# I ain't black... am I?



## jeff0208 (Dec 8, 2011)

*More pictures for reference...*

Here's my latest photos please help me on my color..

Latest photos:
December 2011 (before cutting of hair few days ago)

































Taken yesterday (December 17, 2011):


----------



## Indiana (Sep 11, 2011)

Dear April; it would appear that you are really a blue, and will probably "clear" to your true silverish blue colour by around 1 to 2 years old. Surprise! Your sisters in blue (who also were thought to be black as puppies), Indy and Maddy


----------



## jeff0208 (Dec 8, 2011)

*Blue? not Silver?*

I sure am hoping April would be blue or silver when time goes by.
However, I am not the much sure about those two colors.
How can I be so sure she's definitely blue not silver at her early age?
She's already 1 year 8 months to date.


----------



## Countryboy (May 16, 2011)

I'm with Indiana...

Some of that hair in the close-ups looks brindle. *Two or three colours on one hair'* And probably will clear to a silver.


----------



## Indiana (Sep 11, 2011)

She's pretty!


----------



## outwest (May 1, 2011)

Well, she isn't black. Don't silvers have light muzzles? I think she is a blue. The different colors are throwing me, though. I still think she will be a blue. You'll know in a few months.


----------



## BorderKelpie (Dec 3, 2011)

My little girl is doing something similar. I guess we'll figure out what color they are someday.
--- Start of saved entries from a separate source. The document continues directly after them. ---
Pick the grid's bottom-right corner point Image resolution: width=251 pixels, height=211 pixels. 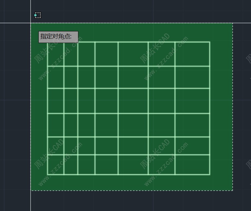pyautogui.click(x=210, y=174)
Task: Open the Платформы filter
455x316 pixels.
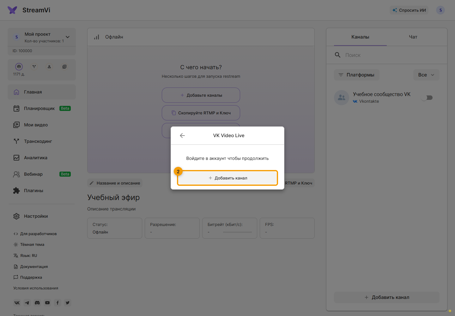Action: 357,75
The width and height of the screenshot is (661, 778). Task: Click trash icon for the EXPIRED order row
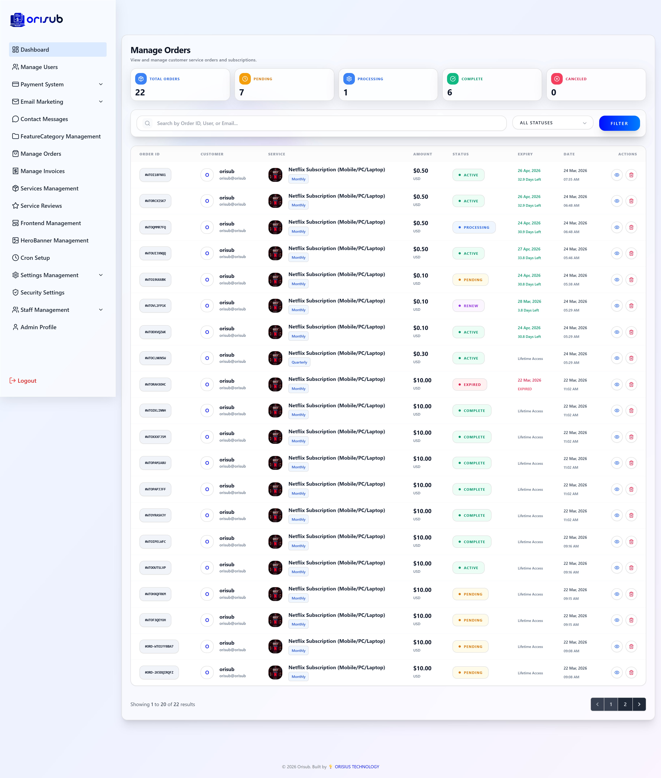coord(631,384)
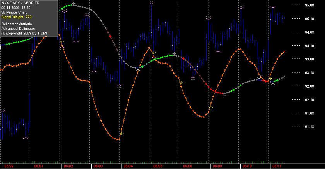Viewport: 325px width, 169px height.
Task: Click the 91.18 price level label
Action: (309, 127)
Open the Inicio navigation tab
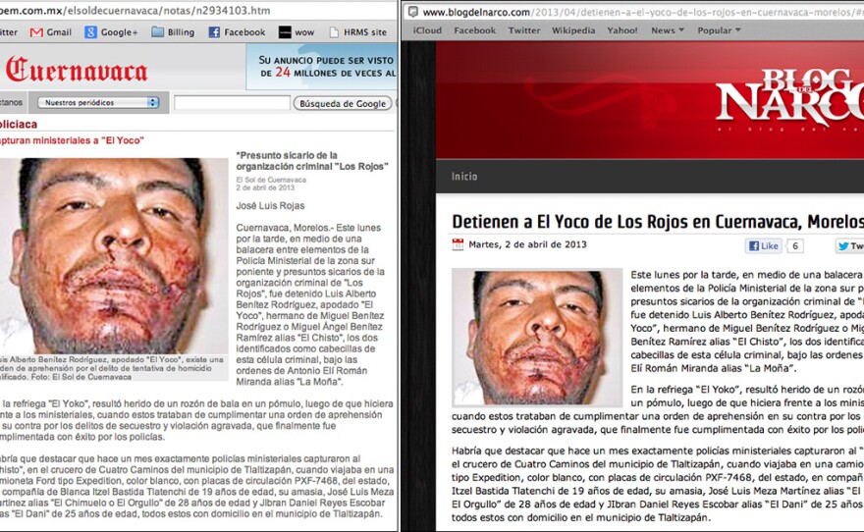The height and width of the screenshot is (532, 864). 464,177

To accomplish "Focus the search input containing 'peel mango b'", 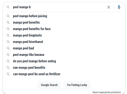I will tap(59, 7).
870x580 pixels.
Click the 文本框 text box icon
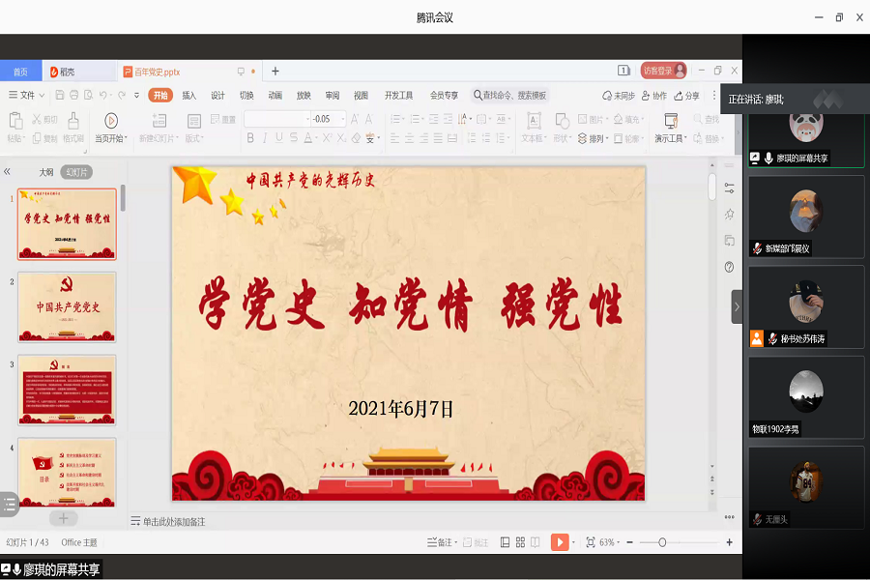tap(533, 121)
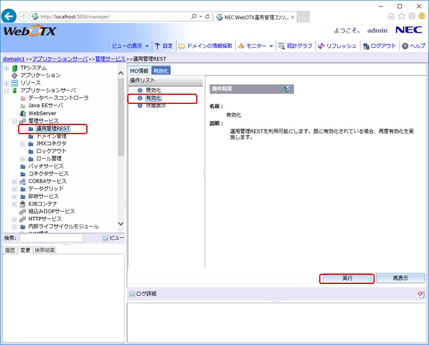The height and width of the screenshot is (345, 429).
Task: Open the 設定 (settings) toolbar item
Action: point(164,46)
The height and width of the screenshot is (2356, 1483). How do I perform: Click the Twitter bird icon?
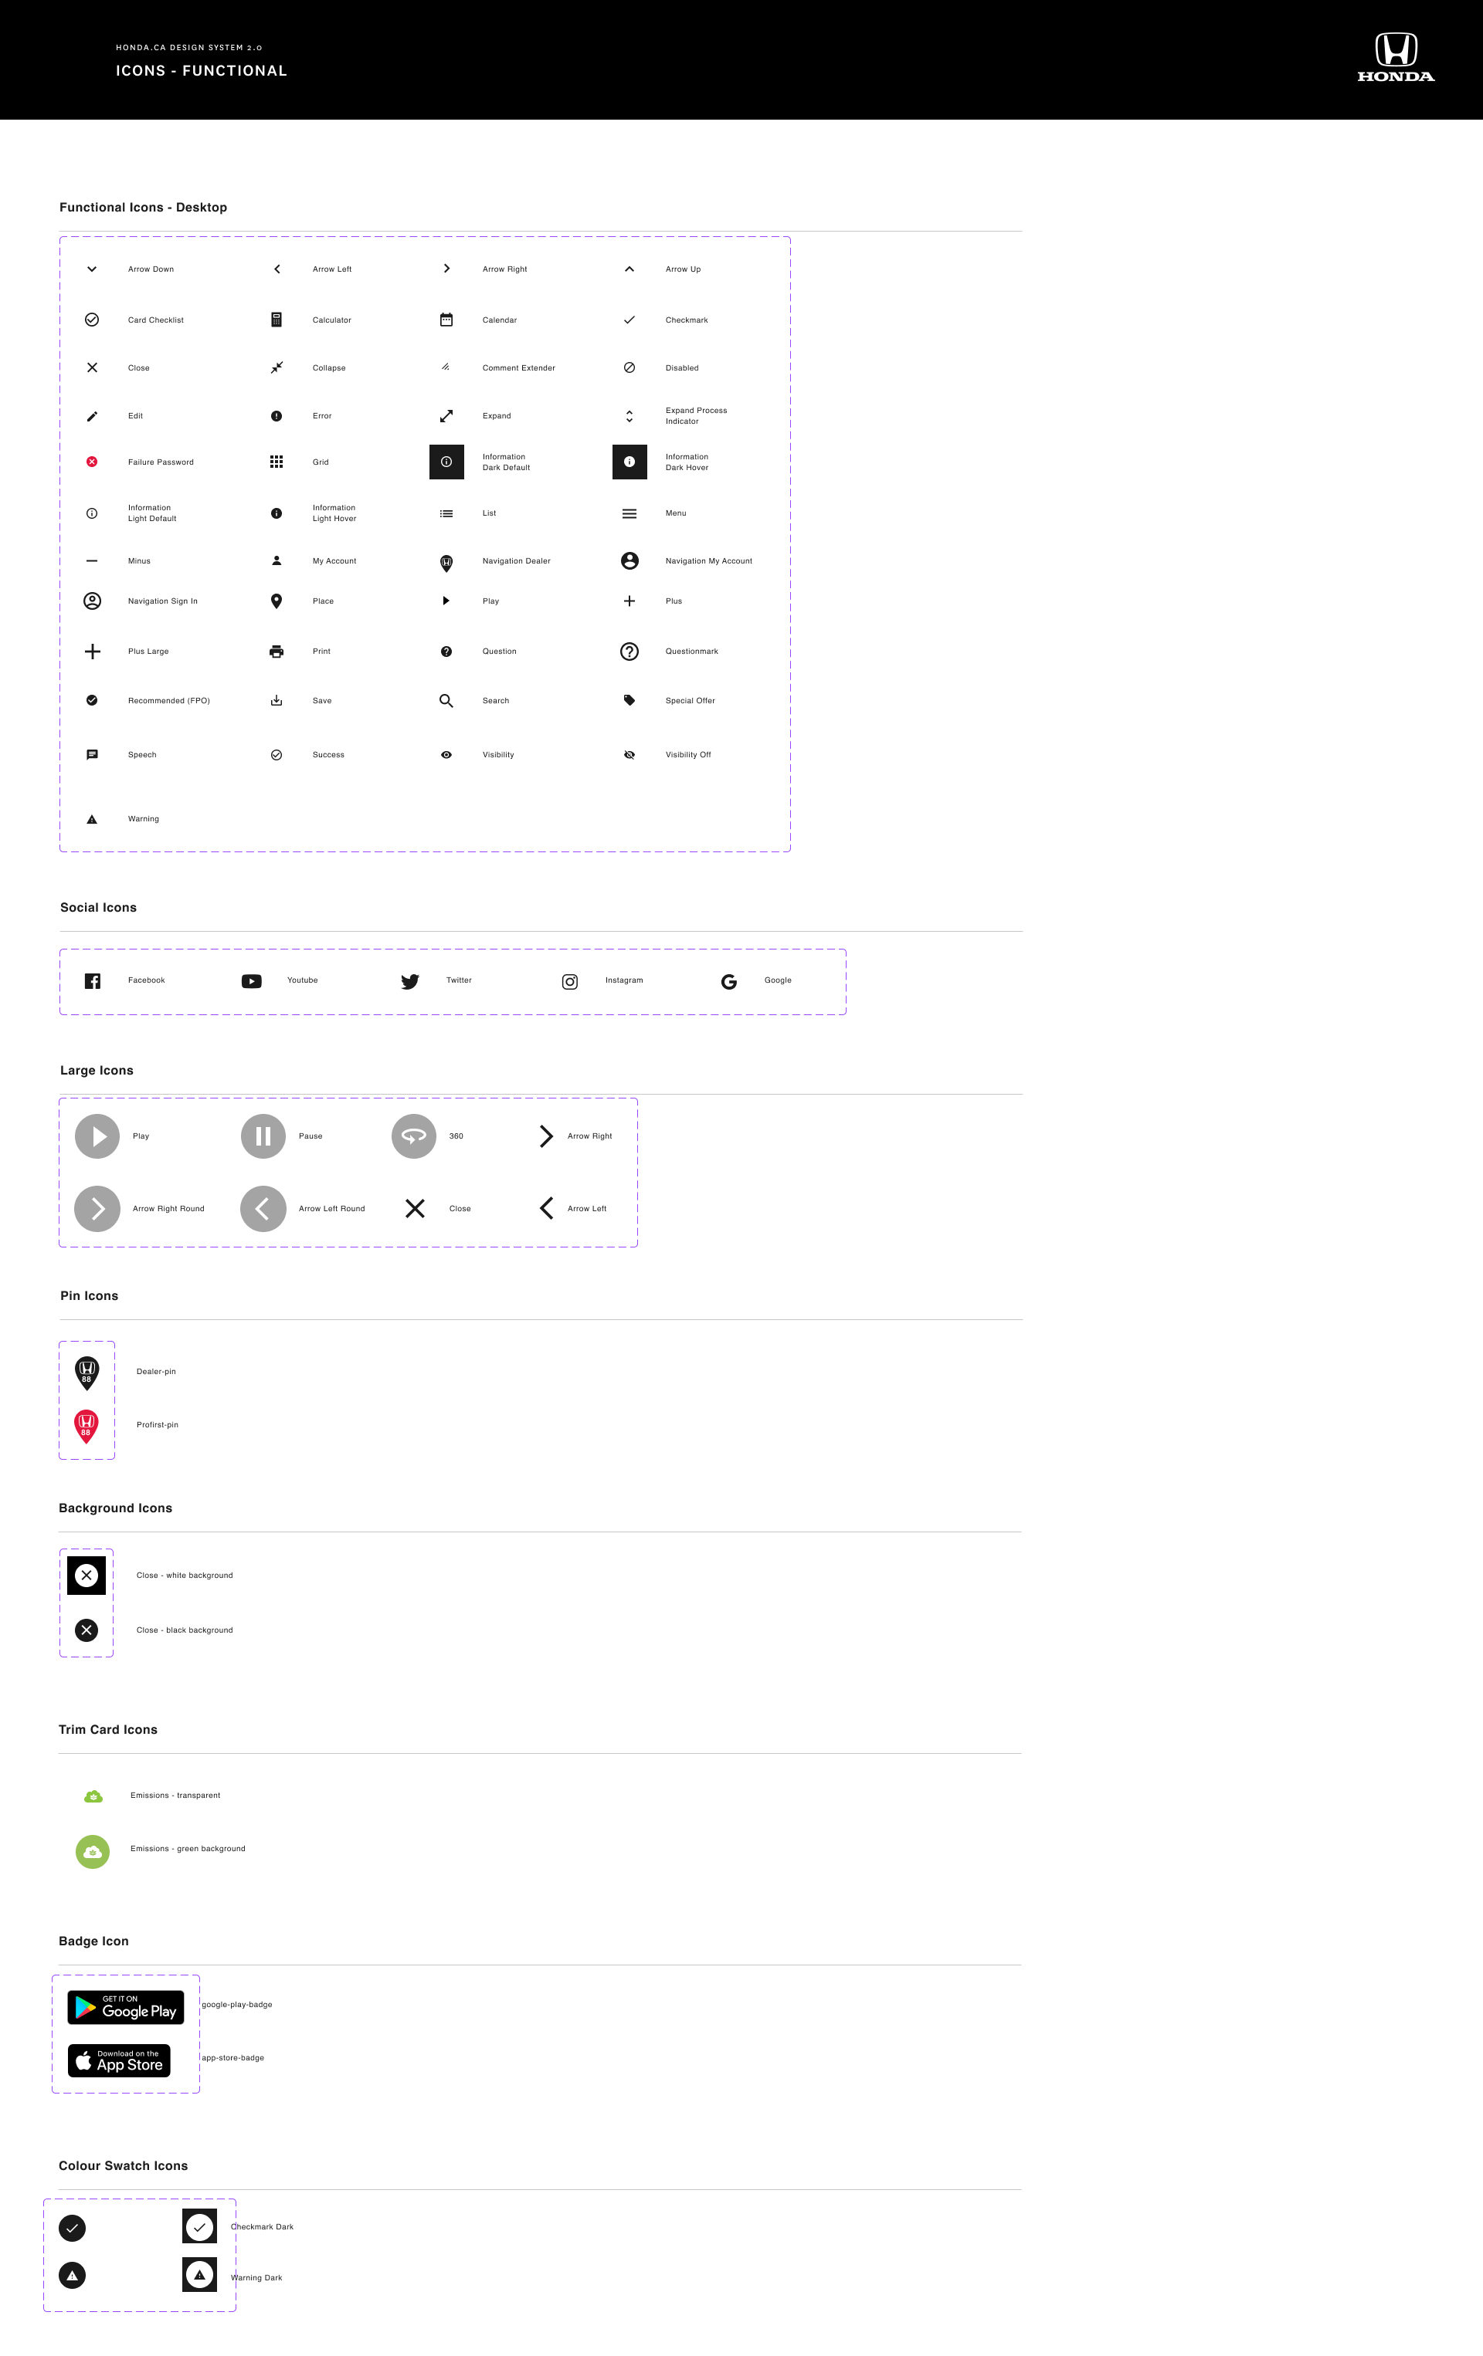pyautogui.click(x=410, y=981)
She sure is a pretty girl.


----------



## PaddleAddict (Feb 9, 2010)

Not a poodle color expert but I think she is blue. Definitely not silver as she was too dark as a puppy. I met a very pretty blue boy today at a dog show. It's a nice color!


----------



## Carley's Mom (Oct 30, 2011)

I vote Blue as well ! I have a blue too!


----------



## schpeckie (Jun 29, 2010)

Ahhh another colour change! My girls were completly black when I got them a year ago, and now they have turned silver. The mother was silver and the father was apricot colour. Your pup's colour looks like my girls colour too.


----------



## 2719 (Feb 8, 2011)

Is she healthy, got a good temperament...do you love her for her? Then really whatever colour she ends up...does it make that big a difference? Won't you still have a wonderful companion regardless if she is black, blue or parti?


Also I noticed in some of the pics....she desperately is in need of having her toe nails gound down.


----------



## Indiana (Sep 11, 2011)

I am also excited to see what colour my dogs end up being...Maddy (as seen in my avatar) is growing white on the muzzle and gun metal grey where the fur is growing in on her legs. Her sister Indy is only a little blue on her muzzle. So I'm betting Maddy will end up much lighter than her sister.


----------



## KalaMama (Nov 20, 2009)

Hmm, does not really look blue to me. Do you have a face shaved picture? The blue you see when she is shaved on the back is just the bluish color you should see on a black down to the skin. Hard to tell really. The brown just looks like from the sun. Here is a photo of a blue puppy at 9 weeks then at 6 months. However, they do change at different rates so it is possible.


----------



## jeff0208 (Dec 8, 2011)

truelovepoodles said:


> Is she healthy, got a good temperament...do you love her for her? Then really whatever colour she ends up...does it make that big a difference? Won't you still have a wonderful companion regardless if she is black, blue or parti?
> 
> Also I noticed in some of the pics....she desperately is in need of having her toe nails gound down.


Yes she's healthy and got a good temperament. I personally trained her on her obedience training. Slept with me and my kids bed. She's part of my family and she'll always be. Asking for her true color won't change anything about the love we have for her. I was just dumbfounded about the color change. Was asking for her color shows we don't love our dog?

About the toe nails, I must admit I am too bad about cutting her nails, I always ended up cutting too short making her bleed. But I am trying. The photo shows after grooming (hair cut) and I cleaned her ear and toe nails after the photo was taken. Whatever your point is, thank you for noticing.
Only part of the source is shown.